Księża przerwali milczenie ws. afery w Dąbrowie Górniczej. "Wszyscy w naszym środowisku wiedzieli"
Nie milkną echa seksualnego skandalu, do którego doszło pod koniec sierpnia w Dąbrowie Górniczej. Jeden z tamtejszych księży zorganizował orgię, która skończyła się interwencją policji i pogotowia. Sprawę komentowali już parafianie i biskup. Teraz głos zabrali inni księża z tej diecezji.
Do czego doszło w Dąbrowie Górniczej?
Najpierw warto przypomnieć, co stało się na terenie parafii Najświętszej Maryi Panny Anielskiej w Dąbrowie Górniczej w nocy z 30 na 31 sierpnia. Ksiądz Tomasz zorganizował w swoim mieszkaniu schadzkę, na którą zaproszona została także męska prostytutka . Na miejscu wszyscy zażywali silne leki na potencje.

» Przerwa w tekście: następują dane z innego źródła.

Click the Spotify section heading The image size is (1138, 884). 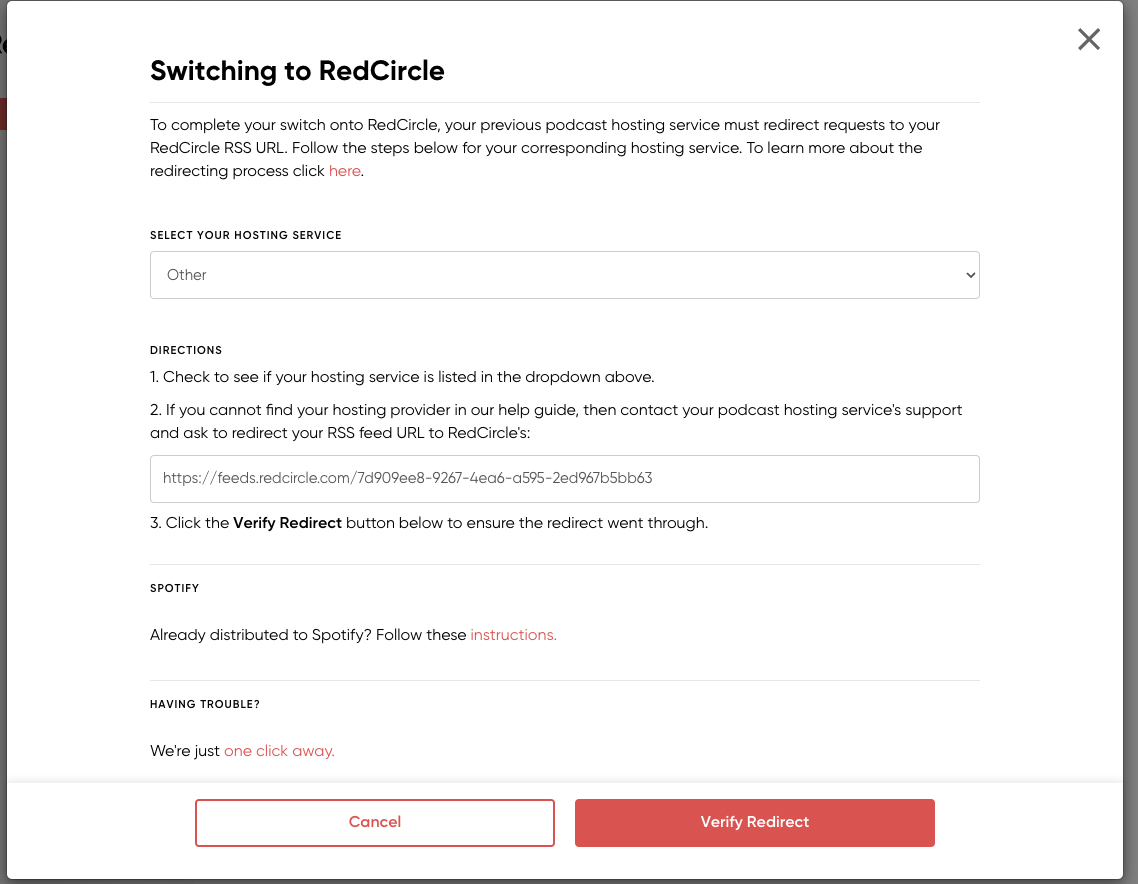tap(174, 588)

Sprawiły one, że jeden z uczestników zaczął mieć problemy z sercem. Na miejsce wezwano służby, ale ksiądz w pierwszej chwili bał się otworzyć. Gdy funkcjonariusze już dostali się do środka, zastali leżącego na podłodze, nagiego mężczyznę, który był nieprzytomny.

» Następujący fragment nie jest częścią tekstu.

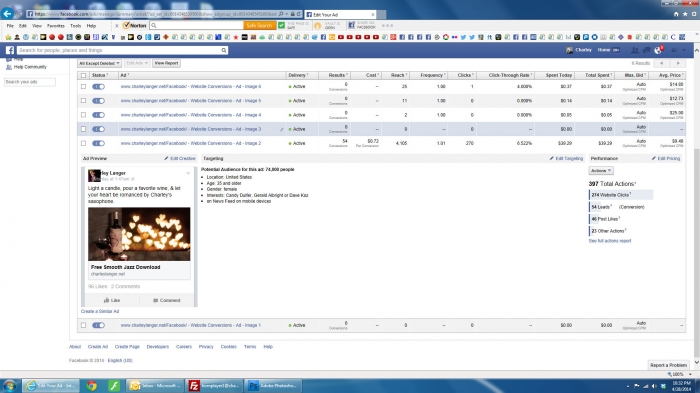Click the search magnifier in Facebook search bar
This screenshot has height=393, width=700.
click(224, 50)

Reakcja władz kościelnych na skandal w Dąbrowie Górniczej
Ksiądz Tomasz niemal natychmiast został przez swoich przełożonych pozbawiony wszelkich funkcji kościelnych. Eksmitowano go też z plebanii. Zwolniono go również z redakcji katolickiego czasopisma, dla którego pisał. Niewątpliwie bolesną konsekwencją jest też potępienie ze strony wiernych, którzy są zszokowani całym zajściem. O ich reakcjach można przeczytać pod tym linkiem.
Głos w sprawie zabrał już biskup tamtejszej diecezji, o czym więcej napisaliśmy tu . Ten, co prawa potępił zachowanie księdza i wyraził swoje oburzenie, ale też poprosił wiernych o modlitwę za zhańbionego księdza, którego określił delikatnie mianem “obolałego i zawstydzonego”.

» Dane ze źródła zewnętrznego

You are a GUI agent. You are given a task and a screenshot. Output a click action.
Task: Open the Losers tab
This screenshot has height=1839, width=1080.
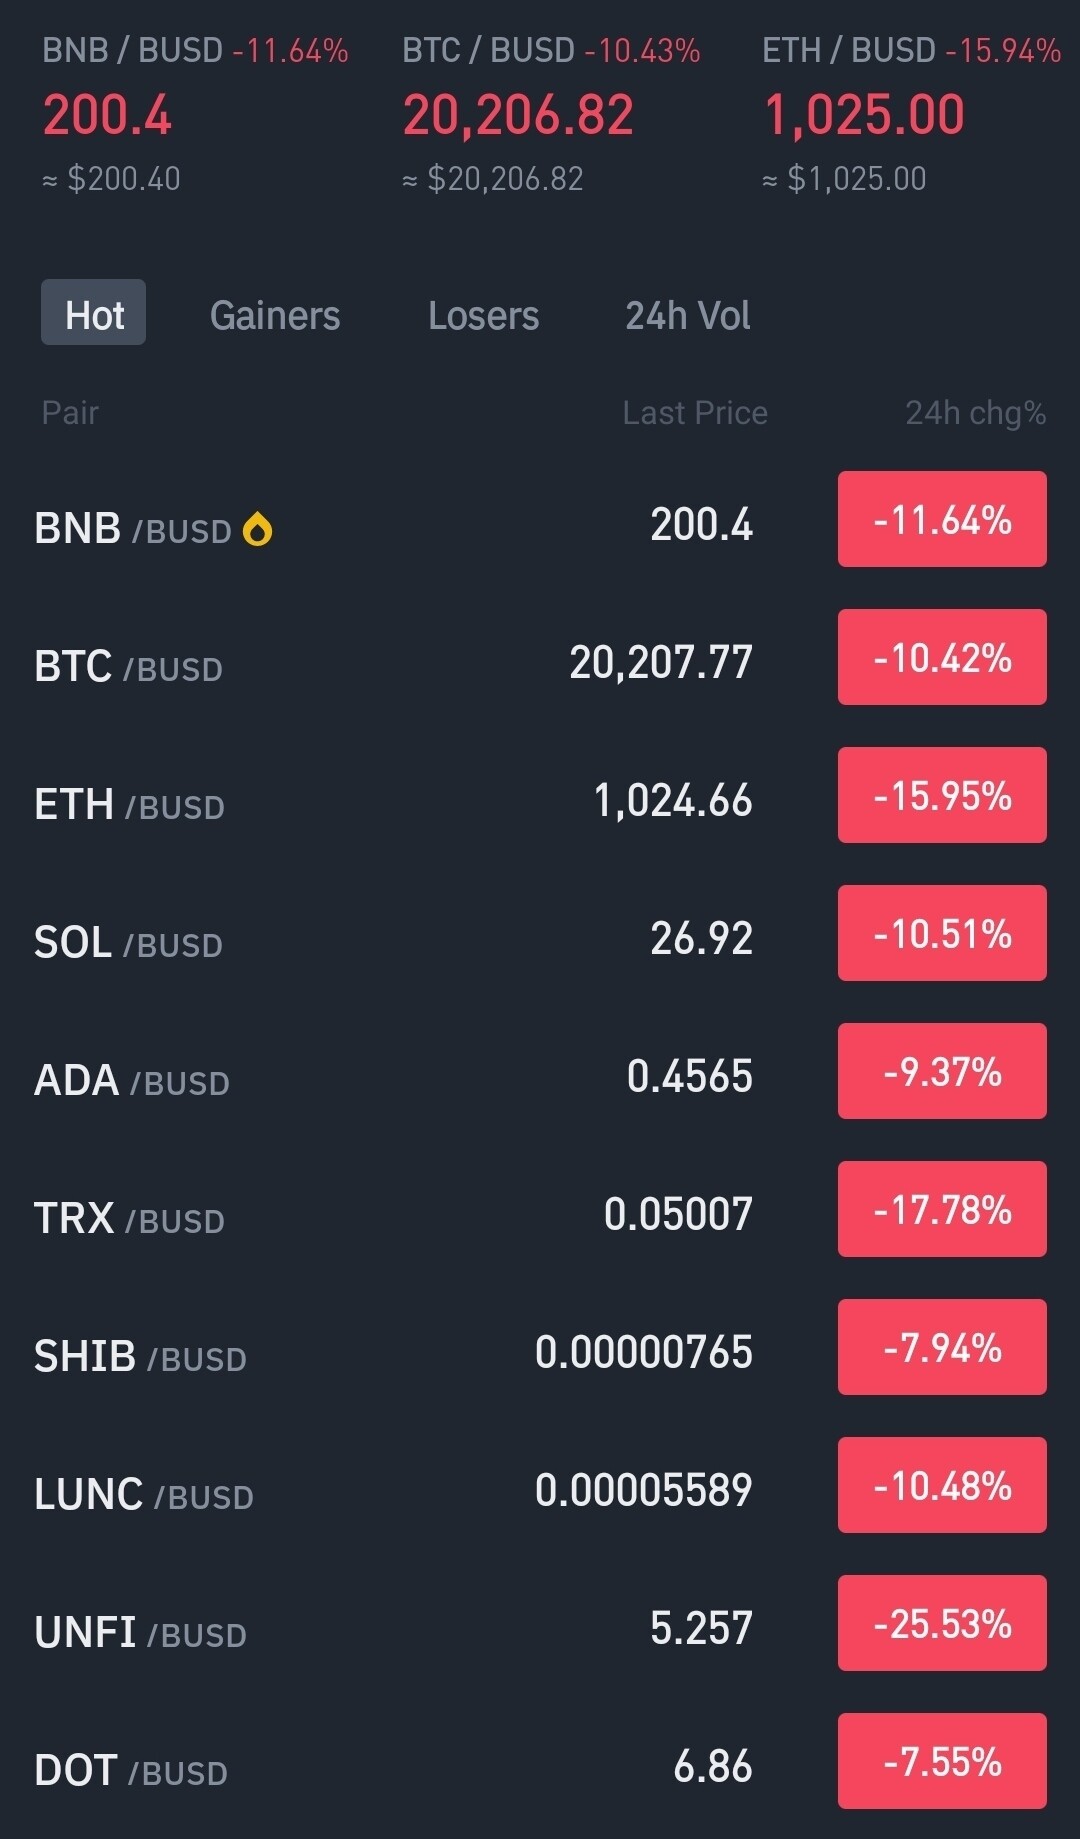point(483,316)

Księża komentują skandal w Dąbrowie Górniczej
Po czasie głos zabrali także miejscowi księża, którzy anonimowo zwierzyli się “Gazecie Wyborczej”. Ich wyznania są wstrząsające. Okazuje się, że prywatne skłonności księdza Tomasza, które były zgoła inne od głoszonych przez niego z ambony wartości, wcale nie były tajemnicą.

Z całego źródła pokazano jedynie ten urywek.